Strip away all man-made labels and the world turns raw and beautiful and untouched again. Without names everything needs to be seen, tasted, breathed and sensed again for the first time. Once the mental glass screen of names is shattered, we are free to engage with real life again. Life turns into an adventure of exploring this other 'you’. — Names are a dangerous invention. They hold the power to estrange us from direct encounters - and replace sensing with recalling, or even worse: imagining... See how this works? Well, let's imagine all the people around you had lost their names. Imagine they simply were who they are without any mental markers. How would you describe them now? How would you recall them now? How would you think about them differently? Just by taking away their names, we would be forced to pay attention to the beings behind their placeholders.

Now think of the Abyss as an actual place. And think of it as a place that doesn't hold a name. What would you still know about it? What about it would you know from your own sensing, your own experience rather than imagining? Do you know how this place tastes or smells or even looks like? Do its colours change when dusk falls and dawn breaks? Is there even such thing as dusk and dawn in this place? — It is comfortable to build a tradition on names. Especially when you deal with such things as spiritual worlds, their living beings and places. What a convenient thing to navigate the map, rather than the territory. One doesn't even need to leave their study.

As human beings we hold incredible power. Just as we can decide to remember names, we can decide to let go of them. Through a simple decision we can change the world - and decide to life in a reality that is unbound by names.
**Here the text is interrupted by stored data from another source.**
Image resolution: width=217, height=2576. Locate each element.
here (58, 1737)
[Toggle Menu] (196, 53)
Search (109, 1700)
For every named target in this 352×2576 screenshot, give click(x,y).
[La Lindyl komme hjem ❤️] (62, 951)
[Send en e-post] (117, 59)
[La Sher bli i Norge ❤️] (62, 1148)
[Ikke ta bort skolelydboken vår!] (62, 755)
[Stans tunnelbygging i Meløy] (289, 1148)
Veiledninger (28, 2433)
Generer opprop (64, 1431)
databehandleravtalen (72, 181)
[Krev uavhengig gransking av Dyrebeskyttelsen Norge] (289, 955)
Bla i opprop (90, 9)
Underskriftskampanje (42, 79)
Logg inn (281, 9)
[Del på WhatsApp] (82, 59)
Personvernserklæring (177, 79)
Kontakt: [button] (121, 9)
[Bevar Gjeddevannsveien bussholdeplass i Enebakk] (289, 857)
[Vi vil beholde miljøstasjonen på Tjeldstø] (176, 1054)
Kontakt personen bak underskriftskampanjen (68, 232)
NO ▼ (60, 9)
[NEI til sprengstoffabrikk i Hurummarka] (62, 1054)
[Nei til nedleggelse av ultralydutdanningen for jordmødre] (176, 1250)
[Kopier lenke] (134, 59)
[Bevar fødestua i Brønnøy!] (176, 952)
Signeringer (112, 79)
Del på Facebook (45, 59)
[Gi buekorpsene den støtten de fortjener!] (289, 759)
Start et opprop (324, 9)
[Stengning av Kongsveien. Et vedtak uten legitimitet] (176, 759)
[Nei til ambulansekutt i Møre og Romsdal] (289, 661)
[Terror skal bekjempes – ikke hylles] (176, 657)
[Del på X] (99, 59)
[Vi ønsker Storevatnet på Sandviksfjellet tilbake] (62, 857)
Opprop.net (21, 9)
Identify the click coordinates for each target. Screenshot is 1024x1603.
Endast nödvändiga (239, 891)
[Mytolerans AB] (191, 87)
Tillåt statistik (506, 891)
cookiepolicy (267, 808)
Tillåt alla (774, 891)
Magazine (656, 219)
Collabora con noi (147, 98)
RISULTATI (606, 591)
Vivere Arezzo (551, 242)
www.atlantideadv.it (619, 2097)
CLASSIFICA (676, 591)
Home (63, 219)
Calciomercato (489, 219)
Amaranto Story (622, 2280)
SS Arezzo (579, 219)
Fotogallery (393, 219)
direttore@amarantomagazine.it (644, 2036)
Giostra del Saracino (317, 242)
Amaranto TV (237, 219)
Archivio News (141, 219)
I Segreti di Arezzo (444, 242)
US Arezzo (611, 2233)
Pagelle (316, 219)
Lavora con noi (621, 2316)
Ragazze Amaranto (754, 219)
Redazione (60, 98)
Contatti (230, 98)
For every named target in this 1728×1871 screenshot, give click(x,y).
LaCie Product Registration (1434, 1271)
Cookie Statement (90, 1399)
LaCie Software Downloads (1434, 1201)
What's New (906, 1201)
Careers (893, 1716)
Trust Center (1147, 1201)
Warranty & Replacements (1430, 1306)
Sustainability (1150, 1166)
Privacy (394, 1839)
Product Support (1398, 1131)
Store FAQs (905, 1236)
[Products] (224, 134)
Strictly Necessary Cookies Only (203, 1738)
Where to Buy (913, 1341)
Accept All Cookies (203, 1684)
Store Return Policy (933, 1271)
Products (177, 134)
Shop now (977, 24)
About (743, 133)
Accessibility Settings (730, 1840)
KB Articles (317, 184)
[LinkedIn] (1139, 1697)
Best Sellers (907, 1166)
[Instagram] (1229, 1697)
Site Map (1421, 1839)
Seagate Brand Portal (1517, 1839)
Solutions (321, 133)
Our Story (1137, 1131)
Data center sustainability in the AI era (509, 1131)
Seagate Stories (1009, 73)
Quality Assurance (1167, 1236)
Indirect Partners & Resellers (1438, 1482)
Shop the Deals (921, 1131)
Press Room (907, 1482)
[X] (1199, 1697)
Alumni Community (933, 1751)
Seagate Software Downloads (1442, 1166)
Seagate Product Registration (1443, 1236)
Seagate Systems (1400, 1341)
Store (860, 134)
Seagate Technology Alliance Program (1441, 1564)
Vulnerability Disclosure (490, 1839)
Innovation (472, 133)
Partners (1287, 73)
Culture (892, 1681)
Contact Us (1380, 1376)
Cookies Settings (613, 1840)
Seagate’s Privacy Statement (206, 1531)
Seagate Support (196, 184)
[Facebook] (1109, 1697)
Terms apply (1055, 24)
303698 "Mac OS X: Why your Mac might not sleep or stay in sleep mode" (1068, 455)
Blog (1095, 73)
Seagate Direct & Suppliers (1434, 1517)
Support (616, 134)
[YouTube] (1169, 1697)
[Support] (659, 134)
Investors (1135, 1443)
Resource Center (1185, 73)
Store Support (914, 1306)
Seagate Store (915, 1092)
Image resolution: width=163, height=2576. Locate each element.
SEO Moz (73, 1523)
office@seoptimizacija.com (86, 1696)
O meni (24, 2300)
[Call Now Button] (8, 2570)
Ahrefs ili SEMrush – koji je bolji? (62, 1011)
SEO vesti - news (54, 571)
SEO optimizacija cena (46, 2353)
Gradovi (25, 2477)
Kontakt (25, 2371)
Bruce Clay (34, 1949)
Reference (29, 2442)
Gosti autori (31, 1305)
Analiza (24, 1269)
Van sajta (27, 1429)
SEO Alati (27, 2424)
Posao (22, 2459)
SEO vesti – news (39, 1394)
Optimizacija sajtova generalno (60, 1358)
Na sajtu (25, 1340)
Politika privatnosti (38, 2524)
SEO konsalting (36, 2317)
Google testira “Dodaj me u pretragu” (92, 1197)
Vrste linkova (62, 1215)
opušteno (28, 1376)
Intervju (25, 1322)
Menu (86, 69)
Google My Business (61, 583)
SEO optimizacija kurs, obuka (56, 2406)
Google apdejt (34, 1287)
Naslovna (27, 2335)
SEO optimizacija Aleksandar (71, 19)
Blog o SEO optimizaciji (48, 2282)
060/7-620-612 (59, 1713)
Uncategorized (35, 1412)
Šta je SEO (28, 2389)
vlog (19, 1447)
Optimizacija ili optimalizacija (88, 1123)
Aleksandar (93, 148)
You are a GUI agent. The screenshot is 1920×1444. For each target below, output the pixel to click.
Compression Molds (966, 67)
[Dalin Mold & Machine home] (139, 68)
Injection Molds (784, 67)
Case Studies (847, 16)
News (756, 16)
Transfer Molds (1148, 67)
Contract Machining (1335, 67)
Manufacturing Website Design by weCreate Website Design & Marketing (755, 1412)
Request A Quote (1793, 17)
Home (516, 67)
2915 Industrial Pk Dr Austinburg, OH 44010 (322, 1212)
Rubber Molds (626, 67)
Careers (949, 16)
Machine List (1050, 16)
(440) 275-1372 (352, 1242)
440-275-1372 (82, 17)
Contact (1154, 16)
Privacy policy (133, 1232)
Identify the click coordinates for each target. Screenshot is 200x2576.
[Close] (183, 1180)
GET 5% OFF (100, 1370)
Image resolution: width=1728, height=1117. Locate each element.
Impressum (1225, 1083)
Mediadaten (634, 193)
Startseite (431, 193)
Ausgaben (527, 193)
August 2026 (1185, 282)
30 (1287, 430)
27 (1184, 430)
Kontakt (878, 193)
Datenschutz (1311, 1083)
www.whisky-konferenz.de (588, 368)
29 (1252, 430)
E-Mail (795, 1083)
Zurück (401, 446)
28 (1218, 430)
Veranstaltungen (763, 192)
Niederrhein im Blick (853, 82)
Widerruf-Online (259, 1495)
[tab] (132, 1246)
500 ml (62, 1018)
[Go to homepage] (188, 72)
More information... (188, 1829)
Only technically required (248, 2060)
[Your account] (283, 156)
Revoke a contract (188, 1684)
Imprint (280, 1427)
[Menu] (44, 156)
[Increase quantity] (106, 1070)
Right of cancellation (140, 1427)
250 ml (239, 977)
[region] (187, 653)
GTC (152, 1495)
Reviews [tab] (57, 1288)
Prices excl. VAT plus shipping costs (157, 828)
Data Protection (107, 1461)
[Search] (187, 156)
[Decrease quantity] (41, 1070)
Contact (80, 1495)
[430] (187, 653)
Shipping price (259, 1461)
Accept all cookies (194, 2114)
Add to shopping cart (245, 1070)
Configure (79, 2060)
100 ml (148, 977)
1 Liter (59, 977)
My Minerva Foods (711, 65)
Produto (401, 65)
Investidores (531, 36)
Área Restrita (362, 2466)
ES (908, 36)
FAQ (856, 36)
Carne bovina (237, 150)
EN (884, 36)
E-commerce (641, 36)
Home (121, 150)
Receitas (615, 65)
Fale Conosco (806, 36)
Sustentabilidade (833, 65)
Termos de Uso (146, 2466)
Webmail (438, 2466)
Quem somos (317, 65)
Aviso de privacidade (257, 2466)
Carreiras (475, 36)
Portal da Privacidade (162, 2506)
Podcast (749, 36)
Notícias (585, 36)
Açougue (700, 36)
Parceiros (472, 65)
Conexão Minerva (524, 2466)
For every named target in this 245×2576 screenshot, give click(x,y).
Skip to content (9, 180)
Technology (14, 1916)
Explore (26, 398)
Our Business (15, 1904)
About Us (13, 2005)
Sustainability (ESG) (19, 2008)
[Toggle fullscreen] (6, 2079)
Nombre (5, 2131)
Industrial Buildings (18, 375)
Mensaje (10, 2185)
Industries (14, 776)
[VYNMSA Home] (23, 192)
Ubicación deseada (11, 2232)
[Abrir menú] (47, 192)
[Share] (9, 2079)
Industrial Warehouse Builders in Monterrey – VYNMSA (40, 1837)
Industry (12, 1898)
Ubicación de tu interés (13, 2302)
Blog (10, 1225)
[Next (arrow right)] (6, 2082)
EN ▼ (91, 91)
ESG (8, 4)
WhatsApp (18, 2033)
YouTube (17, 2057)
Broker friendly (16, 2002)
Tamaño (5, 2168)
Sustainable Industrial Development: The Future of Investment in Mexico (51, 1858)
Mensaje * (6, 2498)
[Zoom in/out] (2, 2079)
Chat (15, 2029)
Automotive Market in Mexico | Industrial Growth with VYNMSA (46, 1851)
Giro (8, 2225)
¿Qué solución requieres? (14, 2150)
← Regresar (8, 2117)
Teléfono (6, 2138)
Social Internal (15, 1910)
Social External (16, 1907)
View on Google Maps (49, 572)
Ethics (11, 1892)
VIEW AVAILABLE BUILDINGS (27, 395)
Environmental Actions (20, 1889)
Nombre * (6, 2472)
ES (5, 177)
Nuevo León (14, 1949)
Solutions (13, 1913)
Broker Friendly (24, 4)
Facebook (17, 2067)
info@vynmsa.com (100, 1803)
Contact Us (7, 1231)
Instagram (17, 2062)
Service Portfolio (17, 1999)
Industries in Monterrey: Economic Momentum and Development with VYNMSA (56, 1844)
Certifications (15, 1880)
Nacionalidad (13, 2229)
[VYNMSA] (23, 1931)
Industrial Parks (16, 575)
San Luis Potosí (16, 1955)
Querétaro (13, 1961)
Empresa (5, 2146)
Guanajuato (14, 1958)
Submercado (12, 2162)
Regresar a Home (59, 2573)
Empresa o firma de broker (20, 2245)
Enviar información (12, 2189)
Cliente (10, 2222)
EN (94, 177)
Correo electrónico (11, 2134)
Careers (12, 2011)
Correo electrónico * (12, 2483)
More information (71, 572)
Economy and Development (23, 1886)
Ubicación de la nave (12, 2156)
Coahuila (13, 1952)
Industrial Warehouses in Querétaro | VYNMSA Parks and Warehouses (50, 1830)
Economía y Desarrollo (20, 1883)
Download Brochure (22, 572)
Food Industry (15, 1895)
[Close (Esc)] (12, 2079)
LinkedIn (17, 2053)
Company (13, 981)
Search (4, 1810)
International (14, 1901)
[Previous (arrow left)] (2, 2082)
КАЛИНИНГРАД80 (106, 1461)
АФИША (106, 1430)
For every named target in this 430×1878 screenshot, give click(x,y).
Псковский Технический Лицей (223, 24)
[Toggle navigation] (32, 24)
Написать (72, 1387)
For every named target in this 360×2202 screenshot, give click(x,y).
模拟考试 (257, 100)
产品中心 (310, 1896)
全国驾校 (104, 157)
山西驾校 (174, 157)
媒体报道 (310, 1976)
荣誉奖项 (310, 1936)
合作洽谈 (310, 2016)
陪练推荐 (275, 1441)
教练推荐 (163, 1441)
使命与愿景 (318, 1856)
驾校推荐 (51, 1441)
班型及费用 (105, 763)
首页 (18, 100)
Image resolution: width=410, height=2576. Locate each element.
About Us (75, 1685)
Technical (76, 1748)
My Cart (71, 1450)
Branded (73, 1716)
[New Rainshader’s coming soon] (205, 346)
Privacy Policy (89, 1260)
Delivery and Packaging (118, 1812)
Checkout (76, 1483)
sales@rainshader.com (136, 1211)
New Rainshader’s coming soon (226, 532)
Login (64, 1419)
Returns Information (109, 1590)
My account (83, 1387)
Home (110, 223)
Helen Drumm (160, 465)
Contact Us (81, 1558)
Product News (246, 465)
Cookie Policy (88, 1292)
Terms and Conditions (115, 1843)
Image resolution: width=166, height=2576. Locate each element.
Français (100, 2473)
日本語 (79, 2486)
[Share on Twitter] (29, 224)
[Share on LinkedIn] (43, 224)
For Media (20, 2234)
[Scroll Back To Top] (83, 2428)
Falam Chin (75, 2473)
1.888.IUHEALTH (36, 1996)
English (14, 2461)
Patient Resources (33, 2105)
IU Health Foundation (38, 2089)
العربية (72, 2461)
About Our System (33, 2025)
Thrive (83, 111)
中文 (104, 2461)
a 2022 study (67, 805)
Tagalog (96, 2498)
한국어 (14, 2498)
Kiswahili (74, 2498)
We can turn our own senses into the most powerful tools on earth again: they allow us to be engaged in constant discovery; real discoveries rather than imagined ones. We can decide to map out the entire world anew again, one day at a time, just by letting go of categories and labels that long have outlived the reality behind their doors... When we embark on a magical path such attitude is critical to develop any genuine credibility or craft.

See, general theories about the nature of the being Choronzon are completely meaningless. By following them you are just led further away from what needs exploring. All they do is to put another label on top of an existing one - and thus seal away the actual experience even further. — I’d like to hope that for Crowley Choronzon wasn’t a label - but a living seal that expressed and summarised his personal experiences in the Abyss. It was the ‘you’ that he encountered on his journey into this darkest of places. If we really have to, then I’d encourage all of us to find our own Choronzon, our own ‘you’s as we explore the magical realm. In doing so we might begin with discovering places and only then create our own keys to them. At the end of the day this might make all the difference in the world: wether we begin with actual experience or with names of experiences we are meant to make.  

The recent article on Crossing the Abyss I wrote with such attitude in mind. I wrote it as an attempt of using my own senses to describe this nameless place or entity - and how we might experience it from within, rather than how to label it from the outside. What I tried to convey is what it is like to be in the Abyss, to cross it and return from it - at least for me - rather than speculating about what the Abyss itself might be. I hope this article can help to put some more genuine life into a term that has become quite bloodless over recent centuries. A scary and painful life that is; a life that will tear at us and bring us close to death. A life that requires us to pass through it, should we choose to, and discover our own secret name for it.